Source extract:
— START —
Every substring-character uniqueness relationship is counted exactly once because each unique occurrence has a precisely defined valid range determined by neighboring identical characters.

Therefore, the total contribution sum equals the required answer.

Python Solution

class Solution:
    def uniqueLetterString(self, s: str) -> int:
        positions = {}

        for index, char in enumerate(s):
            if char not in positions:
                positions[char] = []

            positions[char].append(index)

        total = 0
        n = len(s)

        for char_positions in positions.values():
            indices = [-1] + char_positions + [n]

            for i in range(1, len(indices) - 1):
                prev_index = indices[i - 1]
                current_index = indices[i]
                next_index = indices[i + 1]

                total += (
                    (current_index - prev_index)
                    * (next_index - current_index)
— END —
Directions for this task: Can you repeat, word for word, everything from "for char_positions in" down to "(next_index - current_index)" in the unique-letter solution excerpt?

Stored data:
— START —
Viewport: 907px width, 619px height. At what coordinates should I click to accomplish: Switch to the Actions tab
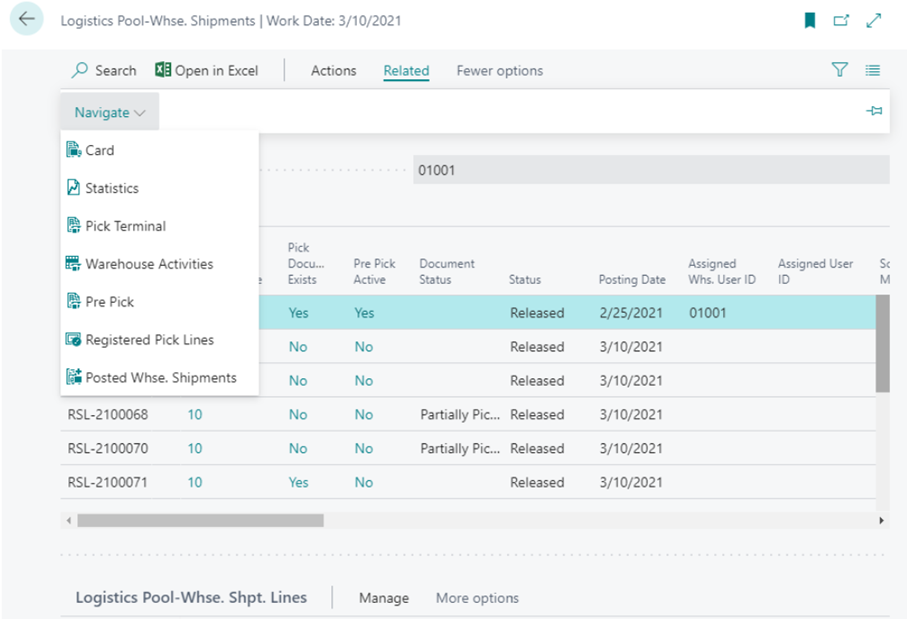point(333,70)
— END —
Correct output:
for char_positions in positions.values():
            indices = [-1] + char_positions + [n]

            for i in range(1, len(indices) - 1):
                prev_index = indices[i - 1]
                current_index = indices[i]
                next_index = indices[i + 1]

                total += (
                    (current_index - prev_index)
                    * (next_index - current_index)